We will be taking a “sabbatical” from cruising to come back to the U.S. to work for a while.  I will also be taking a leave from writing the articles published here in Island Jane and FishMonster while we drastically change our lifestyle and become “land lubbers” once again.

Think of this past year and a half as a “shake down” cruise.  We definitely learned a lot about ourselves as a couple and as individuals (gaining a much closer, more loving relationship), living aboard at anchor (sometimes comfortably, sometimes rocking, rolling, and/or pitch polling), actively cruising, experiencing many different countries and cultures, and how to sail Beausoleil in all different types of weather and conditions.  We gained valuable experience in navigation, weather, anchoring techniques, safety, and boat maintenance (never underestimate the amount of maintenance a boat requires!).  I also had to learn a great deal of patience when it came to the quality, or lack thereof, of varnish on the teak in the hot Caribbean sun and salt water.

From the domestic side of cruising we learned how to be creative and deliver delicious meals aboard with the local products and produce; how to store fresh produce to make it last as long as possible; how to keep our clothes clean using the bucket laundry method; socializing, meeting other cruisers; and the art of relaxing (I am still working on this one).

To share a few lessons learned the hard way may include:

  • Always agree on a price, and which currency, before you get into a taxi
  • Deal with the logistics and customs procedures as soon as you enter a country (even if you haven’t slept in 48 hours),
  • Be firm and hold your ground if you don’t want a guide to help you find your way around the foreign town.

Believe me, all these will save you some hard earned cash.  I know I am missing many other lessons, skills and experiences from our cruising adventures – there are way too many things we have learned over the past five years to mention here.

wc-cToo-CloseOne very important lesson we did learn is that the world is made up of all different kinds of cruisers and you have to do what is right for yourself and your crew to make the cruising life work for you.  For the crew of Beausoleil, that means we need to feed the cruising kitty, which has a ferocious appetite, before we jump into the Pacific and continue our circumnavigation.  I believe during this time we will have the opportunity to gain experience in many life lessons such as patience, perseverance and focus, by keeping our eyes on our long term goals and getting back out there to live our dream once again.
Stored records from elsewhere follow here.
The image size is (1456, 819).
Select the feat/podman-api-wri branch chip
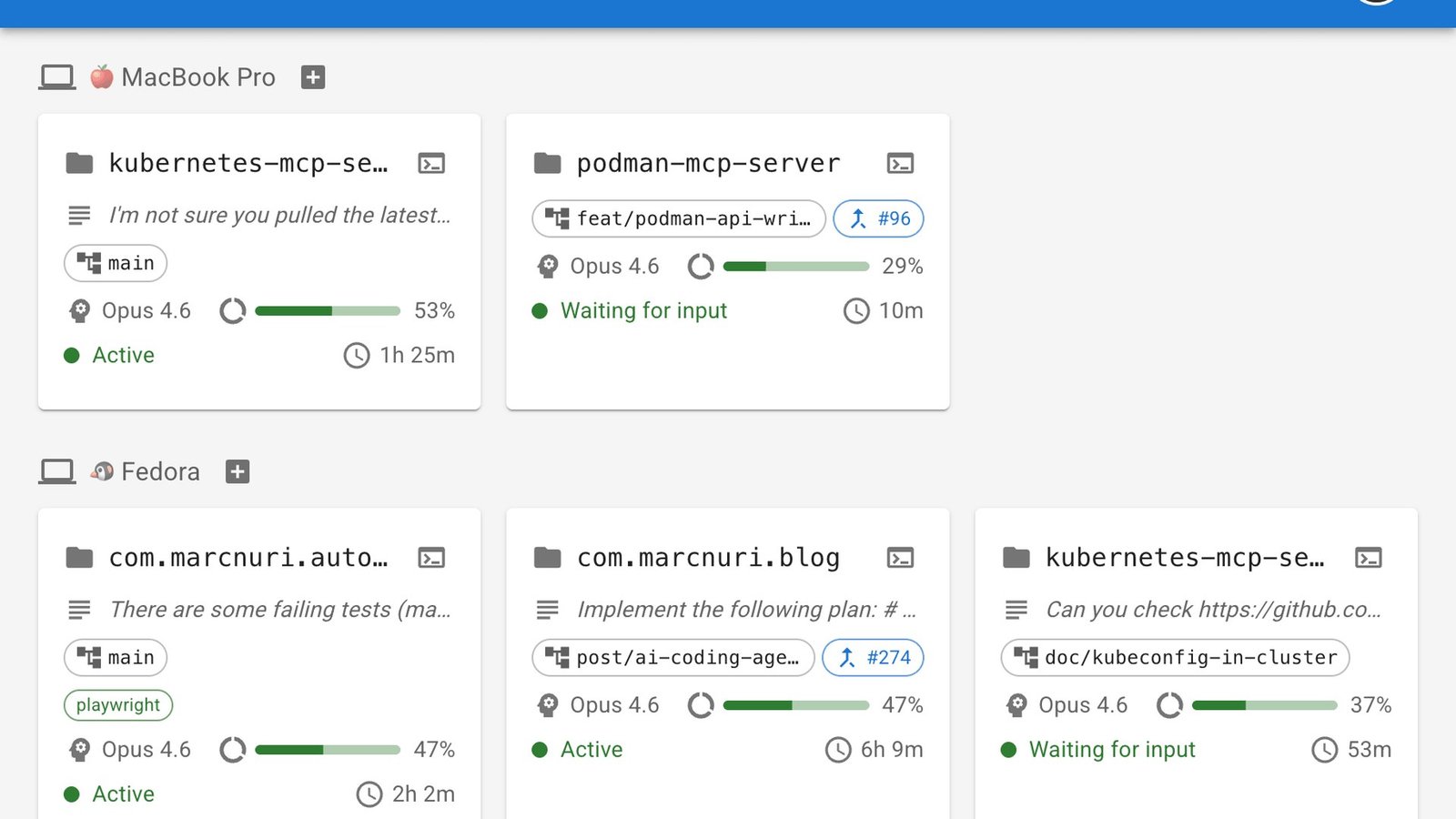(679, 218)
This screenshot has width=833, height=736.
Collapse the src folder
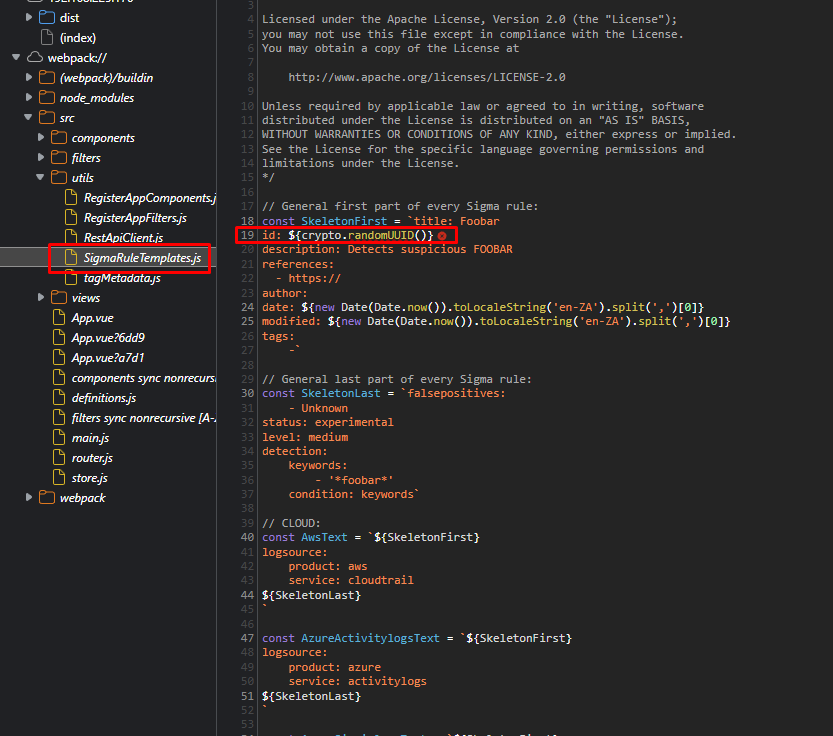28,117
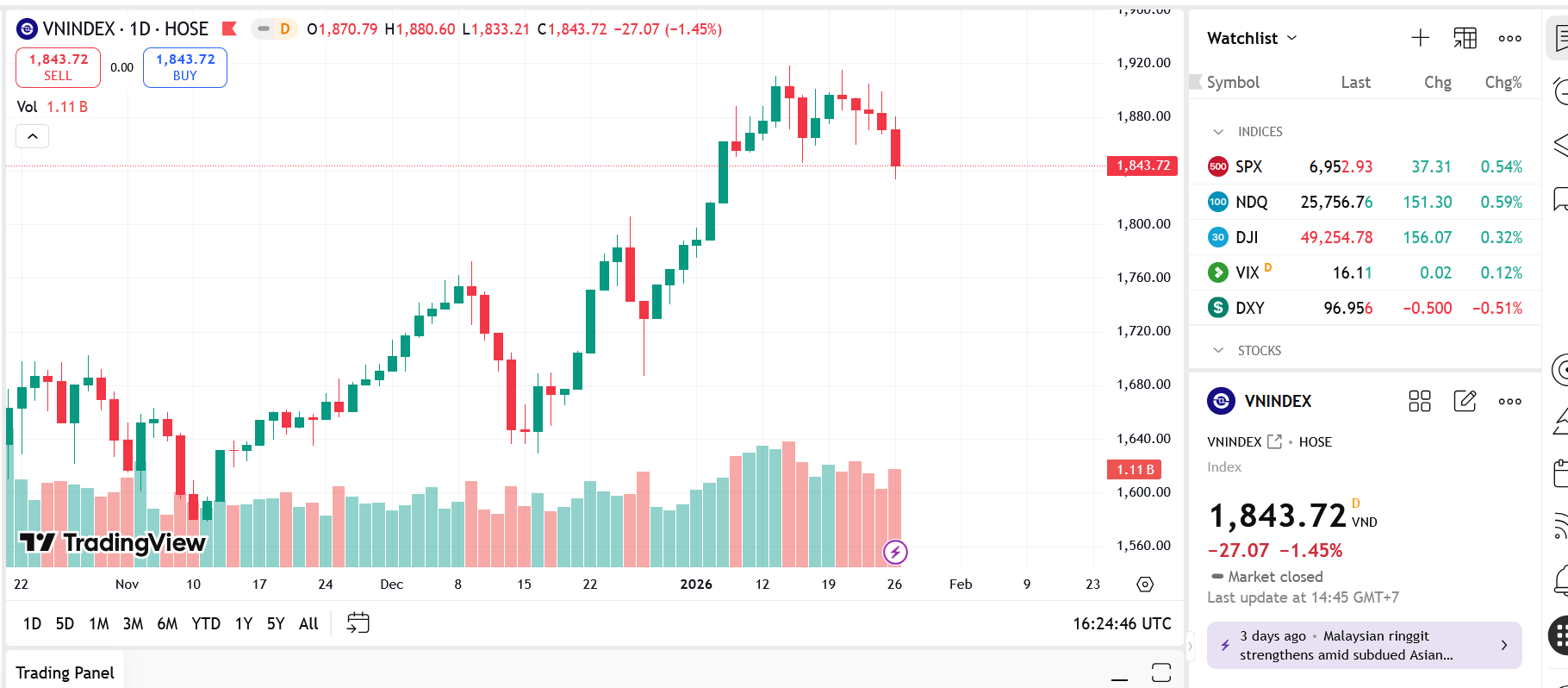This screenshot has width=1568, height=688.
Task: Collapse the INDICES section
Action: click(1218, 132)
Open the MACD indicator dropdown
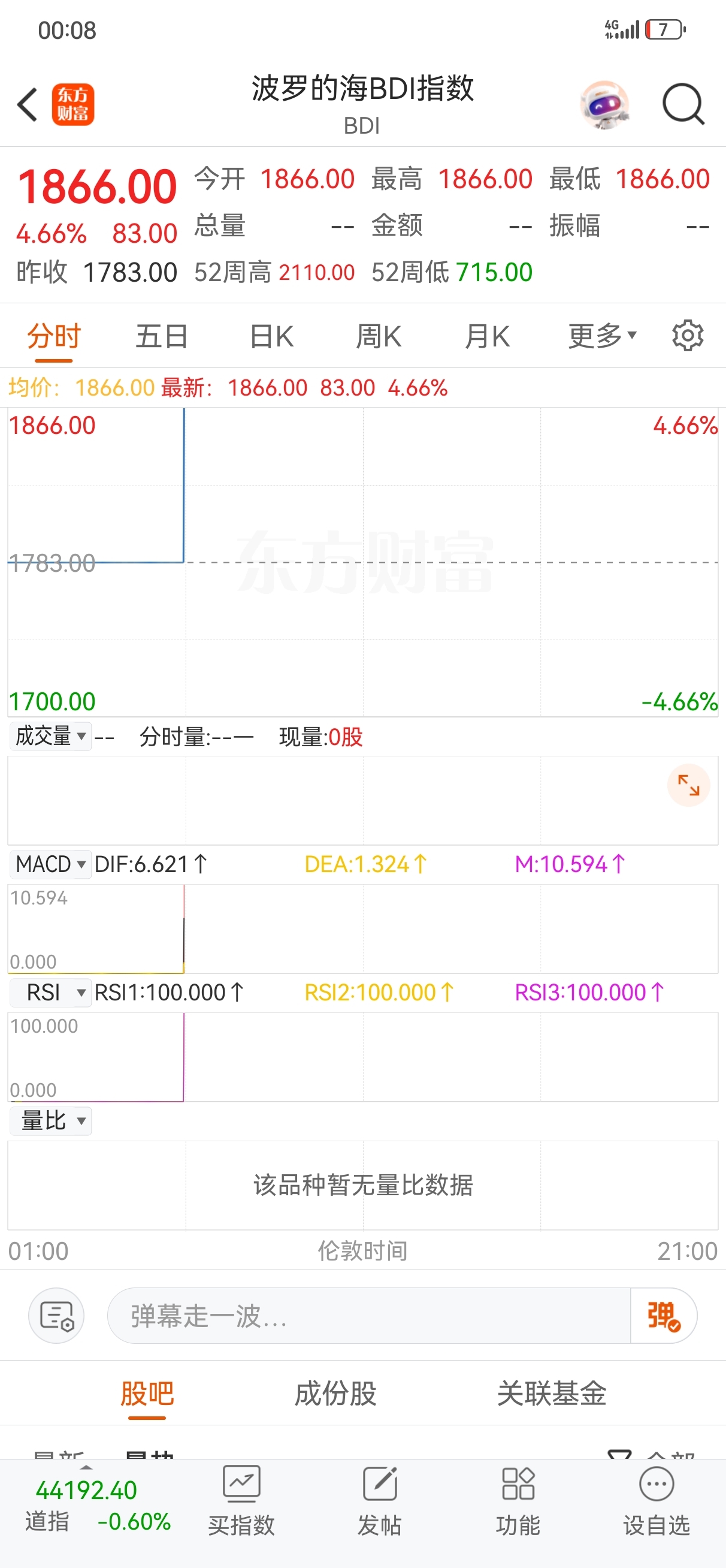The image size is (726, 1568). point(50,864)
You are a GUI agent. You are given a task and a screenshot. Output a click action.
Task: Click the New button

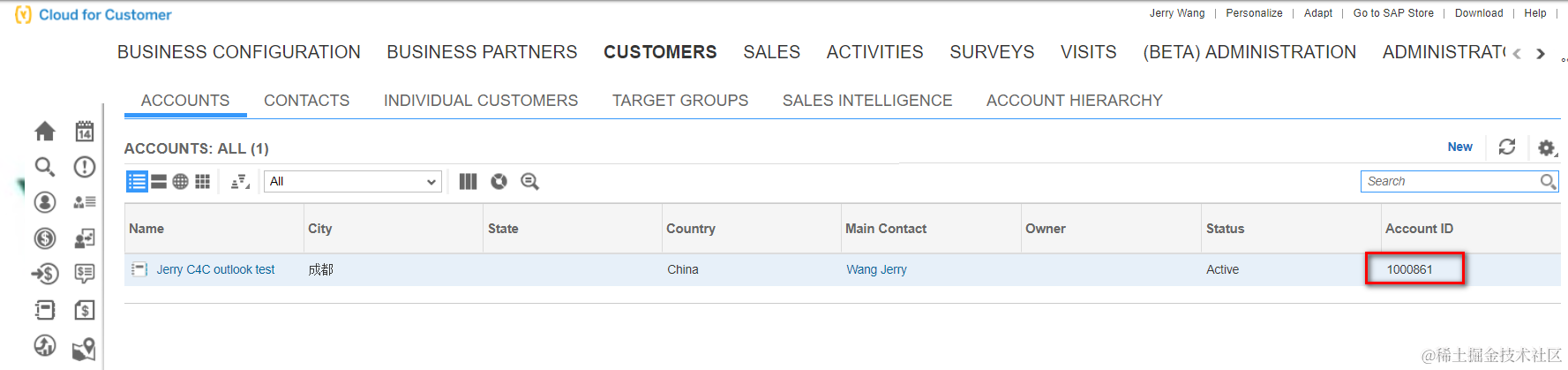coord(1459,147)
I would like to thank you all, the readers, for the continued support and feedback on my articles, the staff at FishMonster and Island Jane, and my family and friends who have provided unconditional love and support throughout this journey.  I look forward to writing this column again, sharing our experiences and the world, as seen by Jon and Shawna aboard Beausoleil, with you again in the not too distant future.  Until then, I will continue to be “Island Jane” wherever I am.  I will look for activities that challenge me physically and mentally, I will go on loving life, living it to the fullest and seek out the beauty and goodness around me.  I will continue to strive to help encourage, influence and support others in obtaining their goals and dreams wherever this curve in the road of my life takes me.  Until we meet again…

 

I will continue to be “Island Jane” wherever I am.  I will look for activities that challenge me physically and mentally, I will go on loving life, living it to the fullest and seek out the beauty and goodness around me.  I will continue to strive to help encourage, influence and support others in obtaining their goals and dreams wherever this curve in the road of my life takes me.

Shawna, a former Key West resident lived aboard S/V Beausoleil, a 1979 Formosa 51 Ketch, with her husband Jon until December 2011 when they set sail to begin “living their dream” of circumnavigating the globe. She wrote to us each month with stories of their journey. She currently resides in North Carolina, awaiting the next adventure.